The Senate parliamentarian on Friday ruled that a Republican attempt to charge migrants a $1,000 fee when applying for asylum violates the Senate’s Byrd Rule and cannot be included in the GOP megabill to enact President Trump’s legislative agenda.
The mandatory $1,000 fee for asylum applications is one of several immigration-related fees the parliamentarian, Elizabeth MacDonough, rejected in her review of the massive budget reconciliation package set for a vote Saturday.
She ruled against a section of the bill to impose a $100 fee on migrants who request a continuance in immigration court and a provision to require the Department of Homeland Security to impose a $250 fee for applying to the diversity visa lottery and a $400 fee to process diversity visa applications.
MacDonough advised against language to require a $5,000 bond to sponsor an unaccompanied child who fails to appear in immigration court, a bond that would be returned if the child does not receive an in absentia removal order.
She also rejected language expanding expedited removal procedures for migrants who are arrested of crimes — removal procedures that were beefed up earlier this year when Congress signed and Trump signed the Laken Riley Act.
Sen.

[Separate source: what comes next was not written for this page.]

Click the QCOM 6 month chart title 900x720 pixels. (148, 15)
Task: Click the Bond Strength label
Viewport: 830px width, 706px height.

Jeff Merkley (D-Ore.), the ranking member of the Senate Budget Committee, applauded the parliamentarian’s rulings.
“We have been successful in removing parts of this bill that hurt families and workers, but the process is not over, and Democrats are continuing to make the case against every provision in this Big, Beautiful Betrayal of a bill that violates the Senate rules,” he said in a statement.
The parliamentarian also rejected language in the bill to appropriate $85 million to transfer the space shuttle in display at the Smithsonian Air & Space Museum to a nonprofit group in Houston.

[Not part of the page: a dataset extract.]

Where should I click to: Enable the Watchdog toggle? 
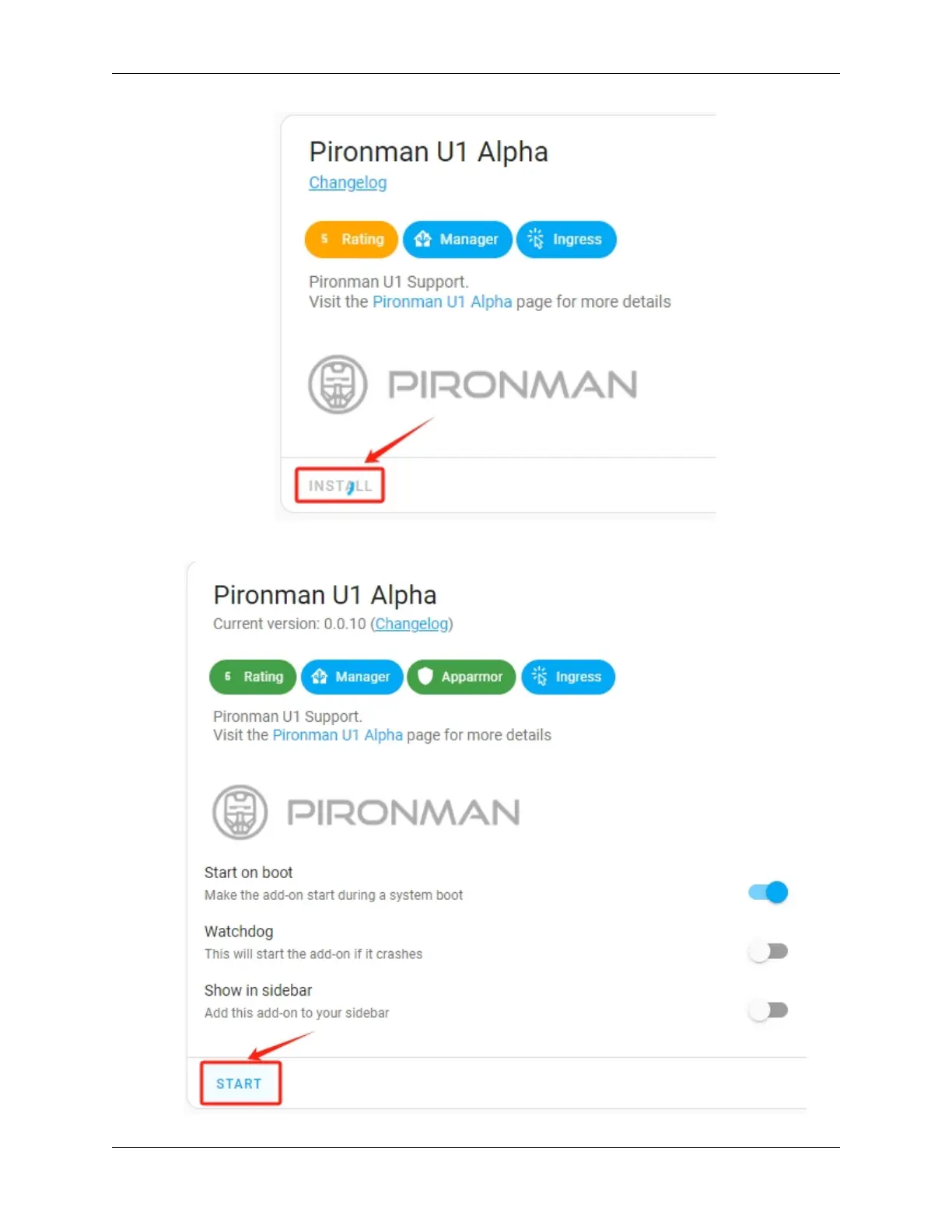(768, 951)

Moving the shuttle to Houston was a priority of Sens. John Cornyn (R-Texas) and Ted Cruz (R-Texas), the chair of the Senate Commerce, Science and Transportation Committee.
Cruz argued the shuttle belonged in Houston, home of the Johnson Space Center and Mission Control, to recognize the city’s importance to space flight and give thousands of visitors to “engage with a living piece of NASA’s history and understand why Houston is known worldwide as ‘Space City.’”
The parliamentarian also knocked out of the bill several provisions that provided guidelines about how broadband spectrum is auctioned.